The geographic region that harbored the highest sequence diversity was different for each effector gene. The highest diversity for SnToxA was found in South Africa, for SnTox3 in North America and Australia, and for SnTox1 in Europe. The finding of higher effector diversity in ‘New World’ populations, where wheat cultivation began only during the last few hundred years following the arrival of European colonists (South Africa c. 350 yr ago, Australia c. 200 yr ago and North America c. 500 yr ago), suggests that each of these effectors may be under strong regional selection or alternatively may have different geographic origins representing three separate HGT events. None of the populations harboring the highest effector diversity overlapped with the hypothesized center of origin of P. nodorum in the ancient Fertile Crescent. The original source of the three effector genes remains unknown, but the SnToxA protein has a domain consistent with a prokaryotic origin (Friesen et al., 2006).

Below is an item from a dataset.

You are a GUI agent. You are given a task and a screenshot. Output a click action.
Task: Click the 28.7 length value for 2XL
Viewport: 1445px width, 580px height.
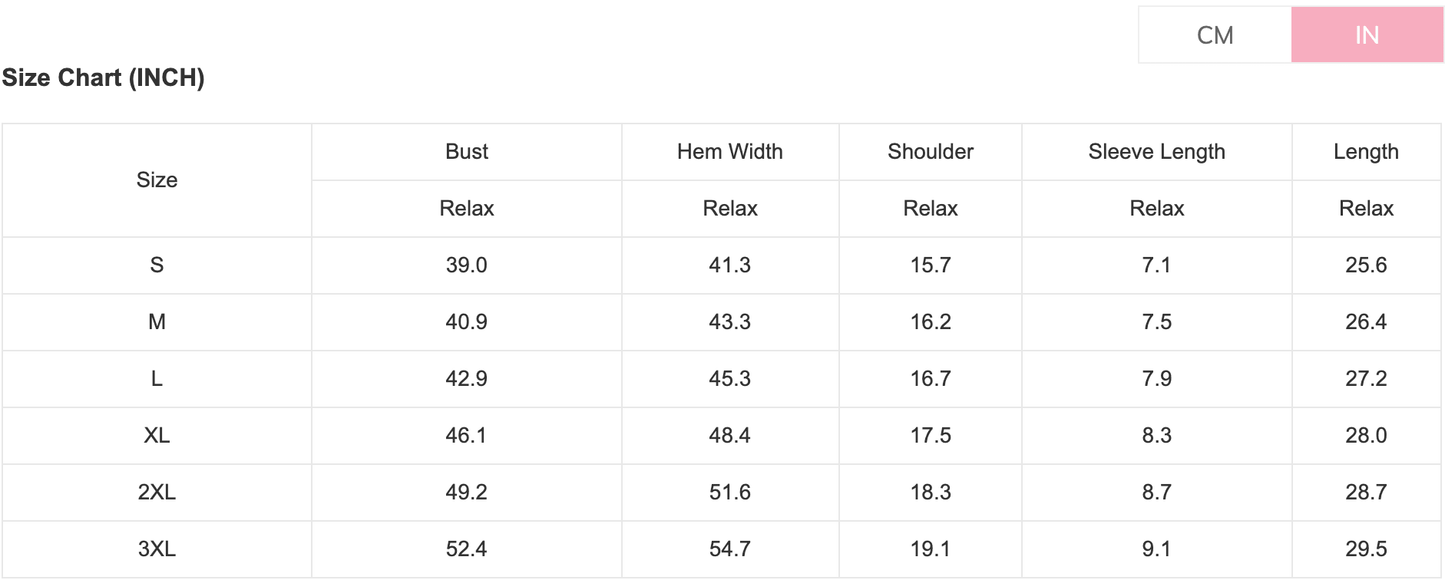click(1366, 492)
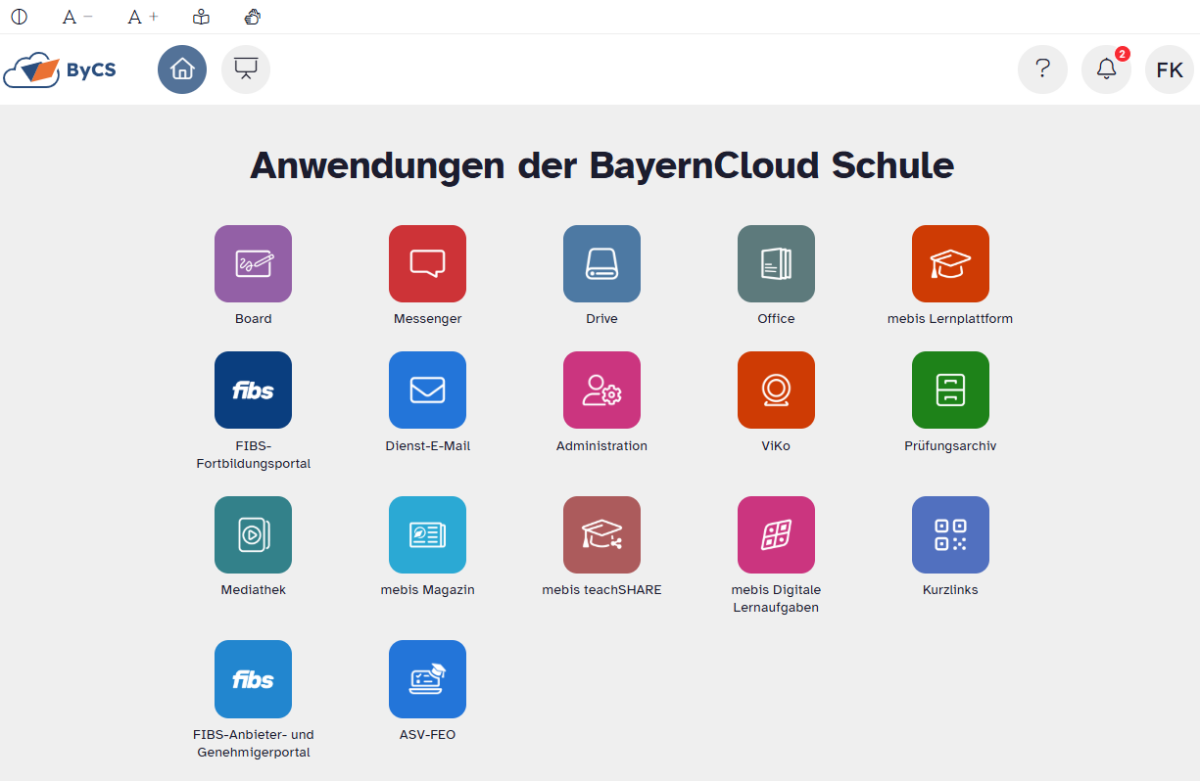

McDonald et al. (2012) presented evidence that P. nodorum existed as a species before the domestication of wheat, probably as a fungal endophyte on grasses. We propose that these NE genes, whether inherited from an unknown common ancestor or acquired horizontally, enabled P. nodorum to emerge from this species complex as the dominant, specialized pathogen on wheat. Hybridization with its sister species Pat1 enabled the transfer of these genes to a new fungal species, resulting in the emergence of another damaging, though closely related, pathogen.